A goma de alfarroba extraída da semente é considerada a parte mais valiosa da alfarroba. É usada em pó etem excelentes propriedades conservantes, por isso esta substância é adicionada em compotas, sumos, molhos e conservas. Além disso, a goma de alfarroba pode ser encontrada em carne enlatada e peixe como estabilizador e intensificador de sabor e é conhecido como emulsionante E410.

Usos da alfarroba ao longo da história

As sementes de alfarroba têm um tamanho e peso relativamente uniforme e estiveram na origem da unidade de medida quilate (Carat) usada pelos ourives.

No antigo Egipto estas sementes terão sido utilizadas no processo de mumificação e na manufactura de colares decorativos. Os egípcios utilizavam também a alfarroba para a produção de vinho, e com os seus frutos e cascas tingiam os couros (Marti & Caravaca, 1997).

Há referências ao consumo directo da alfarroba como alimento em Pompeia e à criação de um xarope de alfarroba na Sicília. Há referência à alfarroba na passagem de São João Baptista pelo deserto (razão porque as vagens da alfarrobeira são também conhecidas como Pão de São João).Há ainda quem designe a alfarrobeira por Figueira-de-Pitágoras e Figueira-do-Egipto.

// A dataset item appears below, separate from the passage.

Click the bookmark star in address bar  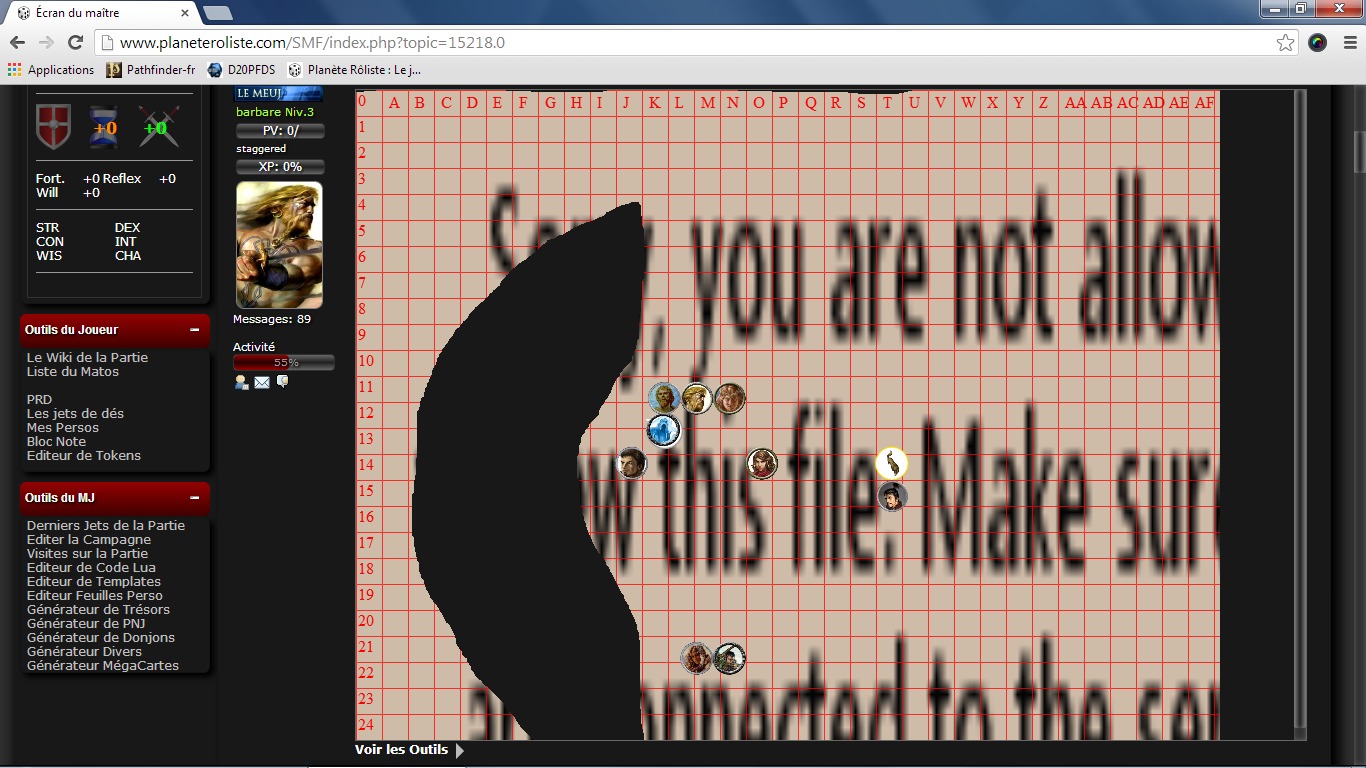pos(1285,43)
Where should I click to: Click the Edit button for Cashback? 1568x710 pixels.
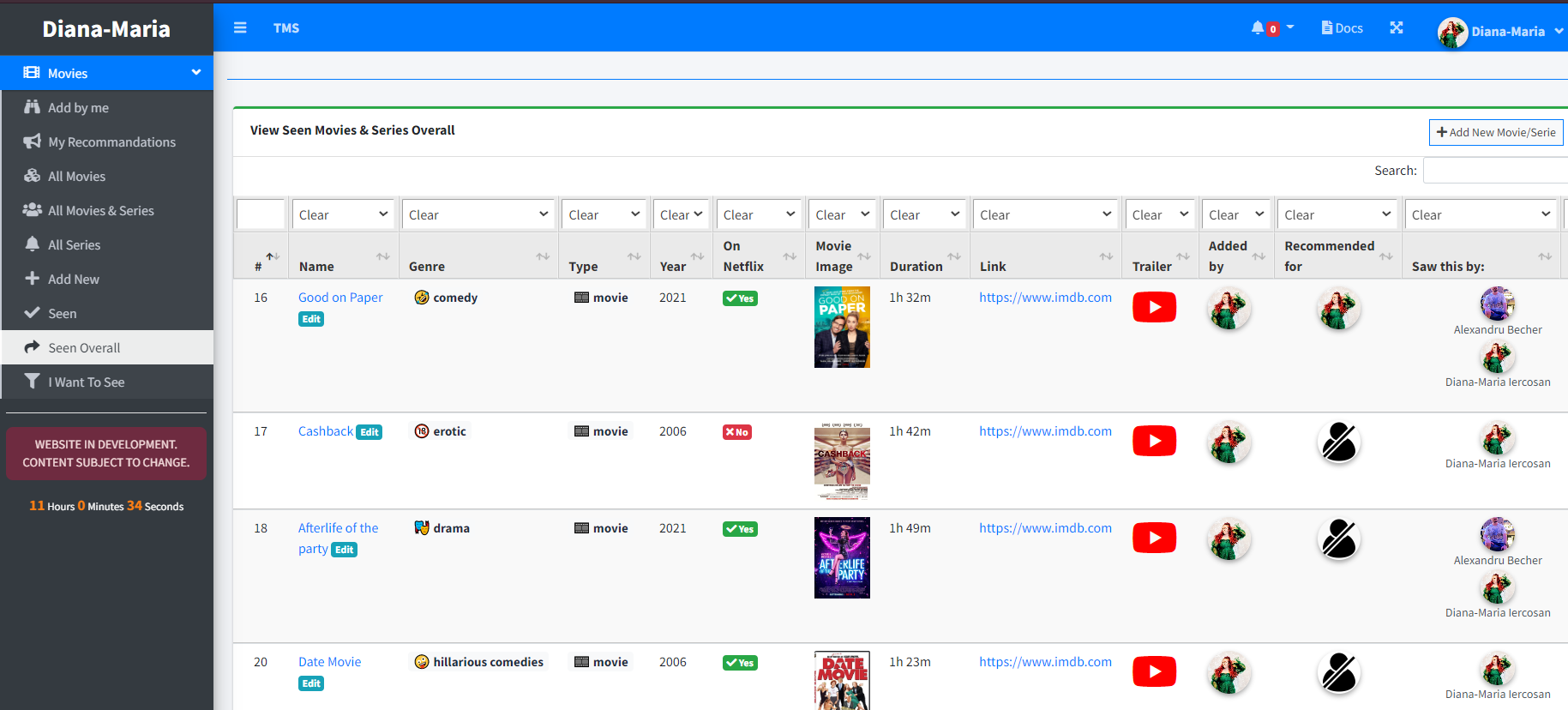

As alfarrobeiras são árvores de sequeiro o que fez com que tenha sido uma importante fonte de alimento em alturas de fome. São de crescimento lento e a idade de frutificação das alfarrobeiras varia.

Pode demorar cerca de 20 anos até ter uma produção razoável, mas também pode levar 70 anos para dar frutos; o que significa que o plantador muitas vezes não irá beneficiar do fruto do seu trabalho, mas é um legado para as gerações futuras.

Antigamente considerava-se o dia 29 de Setembro, dia de São Miguel, como o dia oficial em que terminava a época de “varejo” das alfarrobeiras.

Em 2013, aquando do reconhecimento da “Dieta Mediterrânica” na lista representativa do património cultural imaterial da humanidade da UNESCO, a apanha da alfarroba foi uma das tradições destacadas.

Neste momento a alfarroba movimenta muitas pessoas na região algarvia, não só produtores, maioritariamente idosos, mas também alguns jovens que estão a ganhar interesse nos produtos derivados da alfarroba e a criar valor na região.

Sem querer personalizar muito, posso referir que há alguns anos organizei uma apanha de alfarroba na serra onde se seguiu um pequeno workshop de bolos de alfarroba debaixo de uma alfarrobeira e a respectiva degustação (não houve necessidade de usar forno!). Entretanto o interesse pelos produtos à base de alfarroba aumentou e em 2020 iniciei uma parceria de divulgação e comercialização de alfarroba no segmento gourmet.

As alfarrobas (muitas vezes designadas no Algarve apenas por farrobas) são vendidas aos comerciantes em arrobas, que é uma unidade de medida que equivale a 15 quilos. Enquanto escrevia, questionei-me acerca do símbolo @ se designar arroba, mas esse tema ficará para um futuro artigo.